De heer Jansen vroeg mij ook om in te gaan op zijn suggestie om een bonus te introduceren bij de inschrijvingsduur als dit tot spiegeling leidt van mensen met een betere inkomenspositie in wijken waar voornamelijk mensen met een zwakkere inkomenspositie wonen, en andersom. Naar aanleiding van de brief over de aanpassingen die ik wil gaan aanbrengen in de Huisvestingswet, heb ik al gezegd dat mijns inziens de woonruimteverdeling een lokale aangelegenheid is. Met de Huisvestingswet wil ik een aantal kaders vaststellen. Ik heb ook al geschetst hoe ik dit denk te doen. Ik ga ervan uit dat de kaders in de Huisvestingswet ruimte zullen bieden om op lokaal niveau aan de slag te gaan met suggesties als die van de heer Jansen. Als men lokaal vindt dat zo'n vorm van matching of spiegeling belangrijk is, zou een bonus op de inschrijfduur mogelijk moeten zijn. Ik vind echter niet dat wij zoiets landelijk moeten voorschrijven. De wet moet wel de ruimte bieden om op lokaal niveau deze keuzes en afwegingen te maken.

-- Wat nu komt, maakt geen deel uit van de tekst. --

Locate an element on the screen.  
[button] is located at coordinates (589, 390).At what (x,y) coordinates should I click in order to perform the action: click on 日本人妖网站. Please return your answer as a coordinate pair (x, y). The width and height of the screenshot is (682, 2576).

In feite kan ik hetzelfde antwoorden op de vraag van de heer Van Heugten over de ruimte die gemeenten hebben om bijzondere doelgroepen bij woonruimtetoedeling een voorrangspositie te geven. Hij denkt hierbij aan starters, mantelzorgers en verzorgenden. De kaders van de wet moeten hiervoor ruimte bieden. Vragen zoals welke groepen voor zo'n positie in aanmerking komen, zijn mijns inziens een lokale aangelegenheid.

Naar aanleiding van mijn schriftelijk antwoord heeft de heer Depla vragen gesteld over de boeteproblematiek bij de inburgering. De mogelijkheden daarbij zijn niet mals. Ik heb een en ander inmiddels wat op mij laten inwerken en kom tot de conclusie dat hiervoor een geheel apart apparaat kan worden ingericht. De boetes kunnen inderdaad bij herhaling worden opgelegd, niet alleen bij aanvang, maar ook gedurende het traject. Als iemand dus onvoldoende deelneemt aan de inburgeringscursus door bijvoorbeeld veel te verzuimen, kan er een boete van maximaal € 500 worden opgelegd. Dit kan steeds worden herhaald als de gemeente daartoe aanleiding ziet. Hetzelfde geldt voor het behalen van het examen. Er staat nu een termijn van drie of vijf jaar in de wet. Binnen deze termijn moeten mensen het examen behalen. Als dit niet binnen de geldende termijn lukt, kunnen gemeenten ook boetes van maximaal € 500 opleggen. Bij zo'n boete moet de gemeente een nieuwe termijn stellen van bijvoorbeeld een of twee jaar. Binnen die termijn krijgt men dus een soort herkansing. Als het examen dan weer niet is gehaald, kan opnieuw een boete worden opgelegd. Zo kan deze carrousel tot het 65ste levensjaar doordraaien. Als je dit tot je door laat dringen, denk je: dit zouden wij elkaar niet moeten willen aandoen, maar dat terzijde.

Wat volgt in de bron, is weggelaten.